As we closed this month's gathering, one of the residents asked if we could sing  "Abide with Me."   I was surprised as this is a hymn we are singing this month in SpiritCare, but I had just picked up my materials, and I had not had a chance to sing it.  I knew I could not lead it and I asked her if she thought she could.
"Oh, no," she replied. I explained the situation, and added that we surely we could sing it next month.  
Then quiet Mary, who always smiles, but seldom speaks, simply began singing the hymn.  We all scrambled to join in (fortunately, the hymnal is alphabetical order).  

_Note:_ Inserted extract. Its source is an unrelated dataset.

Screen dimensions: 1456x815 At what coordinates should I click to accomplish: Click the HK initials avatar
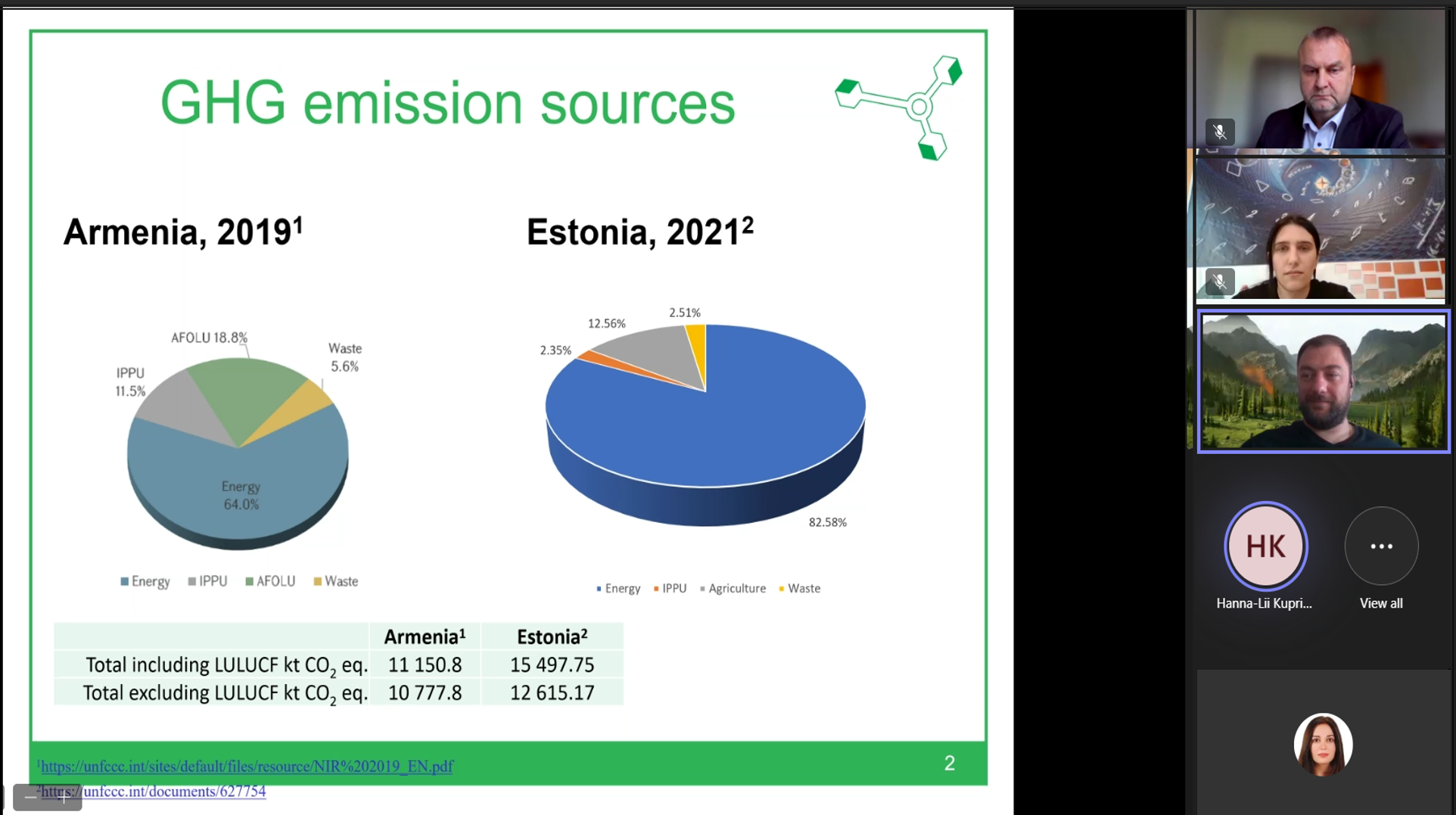(1265, 546)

I was stunned.  "Mary, thank you!  That was wonderful!"  The group also expressed their gratitude.  
She smiled her beautiful smile and said, "I used to be a music teacher and I sang in choirs. I can't read very much any more, and my memory is not good, but this hymn I remember."   
It is almost Pentecost. Yesterday, as I moved through a busy skilled nursing community, I heard many languages and conversations. The nursing station was its usual busy hub.  The front desk receptionist was valiantly trying to figure out what the caller was really trying to tell her.  Some CNAs were being instructed on how to safely feed a patient. Several families were gathered with their loved ones  and they were speaking in Tagalog and Cantonese. I had talked about Pentecost in the service, and as I was saying my good-byes, I was thinking about William. I had not seen him in the past few months, but he was in worship yesterday. I told him how glad I was to see him. He looked at me and I sensed recognition, but he did not smile and he said not a word. The activity assistant told me later that William had stopped talking and they did not know why. They cannot understand his silence.  As I walked to the parking lot, I found myself feeling wistful about that day of Pentecost when everyone understood what the other was saying, and maybe even not saying.  I yearn for that day to return.   
Come, Holy Spirit. Abide with us. Help us understand.   
When other helpers fail and comforts flee, 
Help of the helpless, 
O abide with me. 
Francis Lyte

All of them were filled with the Holy Spirit and began to speak in other languages, as the Spirit gave them ability. 
Acts 2:4   


Sunday, May 1, 2016

May Bee

I took some other pictures of this bee that are probably what we might call "better," and you will no doubt see them at some point. Yet, I feel the tug to share this one because of the fairly clear shot of the pollen on her legs. These industrious, but all too vulnerable creatures astound me. I am reminded that we must tend to our gardens wisely, so life can live.
"We ask ourselves in each encounter: What is the wise and compassionate choice?"